Re: still struggling after ten years
Date: December 22, 2009 06:46AM
thanks for your helpful posts. I have had some counseling and support workers etc, but I didn't tell them much about the cult. In fact, I only recently was able to call it that - a "cult". but it was by every definition of the word. I still feel like a fraud or someone who is over-reacting or some kind of traitor when I say that. For a long time, I just thought that's what christianity was. Through reading online it becomes more and more apparent what it truly was. I have just got a new counselor who helps survivors of sexual abuse and I might be able to talk with her about it, I hope. I wonder though if it will stress her, I don't want to put on her etc...I know that's her job but does she really expect to deal with things like this? I don't know.
I relate to what you say about learning to accept that we can be different, this not being allowed within the cult. It's scary leaving or being shunned because you are suddenly thrown into a world where everyone is different to you and you've no idea who you are any more as before the cult defined you. I've got my head round that a bit in the last ten years, I know myself better but it's still a struggle and I constantly think about the deeper meanings of things that other people wouldn't give a second thought to. Also I swing from believing loads of weird outlandish things to being totally skeptical and not believing anything. Sometimes I detest religion and sometimes I feel empty without it and read different types of religious texts fanatically.
I guess it's a step forward that I've realised what it was - a cult, a twisted version of christianity that probably even most charismatic christians wouldn't agree with. It was not christianity and it was not normal and there is nothing wrong with me for rejecting it. If I hadn't I might still be there, taking part in the recruiting of others and abusing people the way I was abused. At least I will be more wary of being drawn into that sort of thing in the future.

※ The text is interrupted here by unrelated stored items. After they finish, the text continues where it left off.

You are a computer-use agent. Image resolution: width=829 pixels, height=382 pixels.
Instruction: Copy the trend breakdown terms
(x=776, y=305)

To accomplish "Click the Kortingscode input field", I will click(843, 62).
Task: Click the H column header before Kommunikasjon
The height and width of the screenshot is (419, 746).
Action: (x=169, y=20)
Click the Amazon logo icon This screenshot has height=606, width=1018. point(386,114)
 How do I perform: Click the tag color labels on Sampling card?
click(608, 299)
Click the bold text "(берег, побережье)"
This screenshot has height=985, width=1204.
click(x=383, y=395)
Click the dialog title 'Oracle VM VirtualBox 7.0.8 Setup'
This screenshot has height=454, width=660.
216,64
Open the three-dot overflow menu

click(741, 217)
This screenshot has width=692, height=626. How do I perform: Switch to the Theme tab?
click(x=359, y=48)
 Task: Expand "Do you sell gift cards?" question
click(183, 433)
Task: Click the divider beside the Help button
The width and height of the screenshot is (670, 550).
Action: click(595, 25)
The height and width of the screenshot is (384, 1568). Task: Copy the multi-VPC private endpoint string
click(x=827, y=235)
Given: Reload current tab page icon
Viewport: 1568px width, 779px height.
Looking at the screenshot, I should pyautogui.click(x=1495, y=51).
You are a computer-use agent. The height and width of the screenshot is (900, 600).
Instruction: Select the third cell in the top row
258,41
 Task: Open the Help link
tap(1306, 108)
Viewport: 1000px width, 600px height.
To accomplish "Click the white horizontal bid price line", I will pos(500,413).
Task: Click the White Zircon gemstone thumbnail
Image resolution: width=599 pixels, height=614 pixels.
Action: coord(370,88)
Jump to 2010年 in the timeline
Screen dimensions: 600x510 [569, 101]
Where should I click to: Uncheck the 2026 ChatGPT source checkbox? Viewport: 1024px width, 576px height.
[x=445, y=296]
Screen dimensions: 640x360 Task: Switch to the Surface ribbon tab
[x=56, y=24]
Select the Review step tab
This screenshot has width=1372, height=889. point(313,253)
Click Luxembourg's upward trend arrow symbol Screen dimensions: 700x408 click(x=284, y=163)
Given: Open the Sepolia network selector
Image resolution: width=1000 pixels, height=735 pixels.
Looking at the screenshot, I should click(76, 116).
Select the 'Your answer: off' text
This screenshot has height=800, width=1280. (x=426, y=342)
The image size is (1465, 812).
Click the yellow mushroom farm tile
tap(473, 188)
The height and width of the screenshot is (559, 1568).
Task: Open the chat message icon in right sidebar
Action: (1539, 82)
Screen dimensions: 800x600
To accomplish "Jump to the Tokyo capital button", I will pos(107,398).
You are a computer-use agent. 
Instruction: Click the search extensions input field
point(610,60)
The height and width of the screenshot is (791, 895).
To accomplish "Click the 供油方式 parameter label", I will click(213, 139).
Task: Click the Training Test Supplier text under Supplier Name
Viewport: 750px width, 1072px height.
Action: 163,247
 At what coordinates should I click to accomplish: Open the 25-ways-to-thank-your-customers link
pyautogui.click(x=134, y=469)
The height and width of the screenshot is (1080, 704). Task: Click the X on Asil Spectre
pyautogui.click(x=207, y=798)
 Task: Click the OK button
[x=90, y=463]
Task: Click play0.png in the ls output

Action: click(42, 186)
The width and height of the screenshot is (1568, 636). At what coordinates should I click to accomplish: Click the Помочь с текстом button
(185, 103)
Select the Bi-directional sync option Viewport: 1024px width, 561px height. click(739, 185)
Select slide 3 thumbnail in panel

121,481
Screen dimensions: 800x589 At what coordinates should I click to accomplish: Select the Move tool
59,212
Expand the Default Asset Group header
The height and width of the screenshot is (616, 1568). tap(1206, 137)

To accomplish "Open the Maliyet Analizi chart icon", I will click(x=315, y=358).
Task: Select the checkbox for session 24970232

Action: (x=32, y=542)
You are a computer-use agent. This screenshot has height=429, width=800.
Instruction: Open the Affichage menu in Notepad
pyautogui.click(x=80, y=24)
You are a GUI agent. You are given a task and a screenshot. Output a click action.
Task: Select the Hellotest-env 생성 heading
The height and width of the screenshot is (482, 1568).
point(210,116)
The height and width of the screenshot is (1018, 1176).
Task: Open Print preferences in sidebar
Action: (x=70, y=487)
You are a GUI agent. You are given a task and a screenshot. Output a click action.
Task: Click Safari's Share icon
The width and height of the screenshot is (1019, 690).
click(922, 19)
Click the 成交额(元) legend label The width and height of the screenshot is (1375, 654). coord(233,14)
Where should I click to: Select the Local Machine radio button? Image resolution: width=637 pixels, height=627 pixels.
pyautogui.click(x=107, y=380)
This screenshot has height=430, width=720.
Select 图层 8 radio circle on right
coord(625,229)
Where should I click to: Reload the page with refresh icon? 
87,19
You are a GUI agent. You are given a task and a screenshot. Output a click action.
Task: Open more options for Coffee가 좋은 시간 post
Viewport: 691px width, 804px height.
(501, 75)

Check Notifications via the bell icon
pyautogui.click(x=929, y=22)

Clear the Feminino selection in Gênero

It sounds horrible thinking that people will attack you. I don't think most people realise how much these groups can mess with your mind, how terrifying it can be and how it affects you. I think from what my partner has said, being part of the military is similar. Even if you've never been in conflict, leaving can mess your head up because your whole life revolves around it, you know nothing of an adult life outside of it, it controls the way you think and act and it defines you, for years. Then suddenly you are out and you are a 'nobody', like everyone else, your rank means nothing, you don't wear a uniform, nobody needs an employee who knows how to target laser guided missiles etc. you must feel you don't have a place in the world and don't know what to do with yourself. So I guess through my partner I can find some understanding too as I think the military, by the sounds of it, operates like a giant cult. anyway I am goingon a tangent...
thanks for your replies they were helpful...and thank you for your understanding.